Benchmark your supply-chain policy against those of your competitors.
When considering acquisitions, keep conflict minerals in mind.
Rich Goode, an E&Y senior manager for climate change and sustainability services, said going through this process is an arduous task. That’s why he said companies that are questioning suppliers about conflict minerals might also want to use this point of contact as an opportunity to discuss other important issues such as environmental initiatives.
“You might as well do this and do it right,” Goode said.
Other suggestions from E&Y include:
Using technology to identify red flags for further investigation. These can include smelters that use conflict minerals from many countries of origin, including the DRC or one of its neighbours.
Leverage industry associations for guidance. IPC, an electronics industry association, is among those presenting strategies and tools for compliance.
Although the rule does not require keeping reviewable business records, such records may be useful in demonstrating compliance.
The audit of a company’s due diligence can either be a performance audit – which does not have to be conducted by a CPA firm – or an attestation engagement performed by a CPA firm. US Governmental Auditing Standards, also known as GAGAS or The Yellow Book standards, will govern the audit.

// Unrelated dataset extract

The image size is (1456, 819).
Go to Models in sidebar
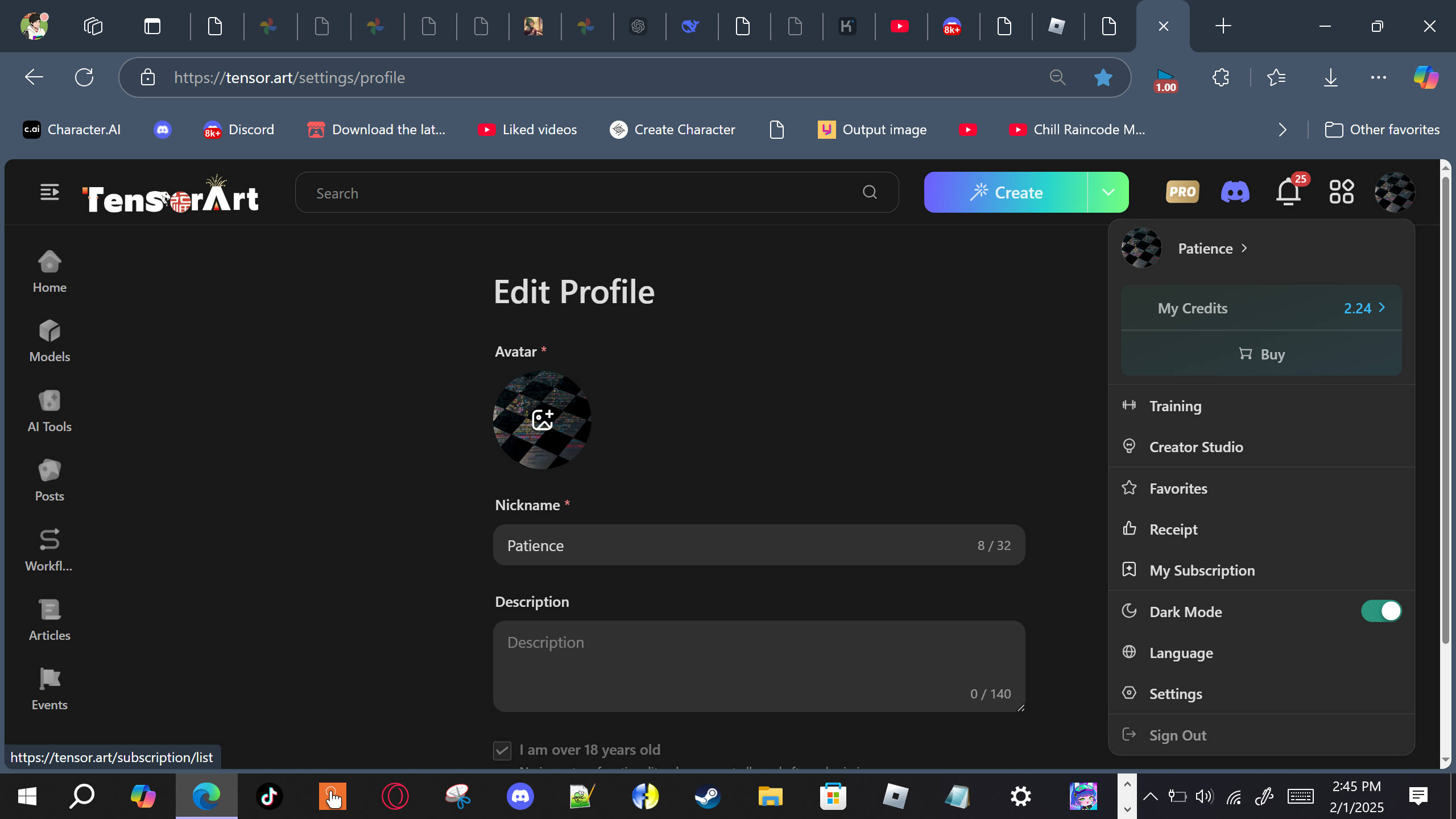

This audit will not assess the effectiveness of due diligence or give an opinion on whether minerals that are not DRC conflict free exist in a company’s supply chain. Rather, the audit will assess whether the design of a company’s due-diligence activities complies with the due-diligence framework, and whether the description of the due-diligence measures matches the steps that were taken.
Starbuck said every company he has talked to plans to have the attestation engagement conducted. This will create an opportunity for CPA firms.
“There’s a general sense that it will be the financial statement auditor [who gets selected to do a company’s conflict minerals audit],” Starbuck said.
Even though companies will have to take thorough measures to identify the source of their conflict minerals, the rule does not prevent manufacturers from using conflict minerals mined by warlords.
Rather, the intent of the regulation is to require disclosures that could harm the reputations of companies that, through their supply chains, finance armed groups in Africa. Cunningham said it remains to be seen how issuing reports that say their materials are not conflict free will affect companies’ reputations.
Cunningham, who is currently vice president and controller at Zoetis, a Pfizer subsidiary that develops and manufactures animal medicines and vaccines, said her company does not use conflict minerals. She said some companies might file reports that acknowledge use of conflict minerals but say they are working toward ensuring that they are DRC conflict free and describe their process for achieving that goal.
It also may be difficult for companies to determine with certainty where all their materials originate. The new rules provide a grace period of two years, and four years for smaller companies, where they can describe minerals as “conflict undeterminable.”
Companies that have a chief compliance officer many times are turning over leadership of this task to that person, according to Cunningham. But she said that leadership can come from a variety of functions, including the general counsel, internal audit, finance and procurement.
Starbuck said this complicated compliance task at any company should involve a variety of departments and personnel. “As complex as this is, you need to have a team that’s pulled together to manage this,” Starbuck said. “And that team needs to be empowered.”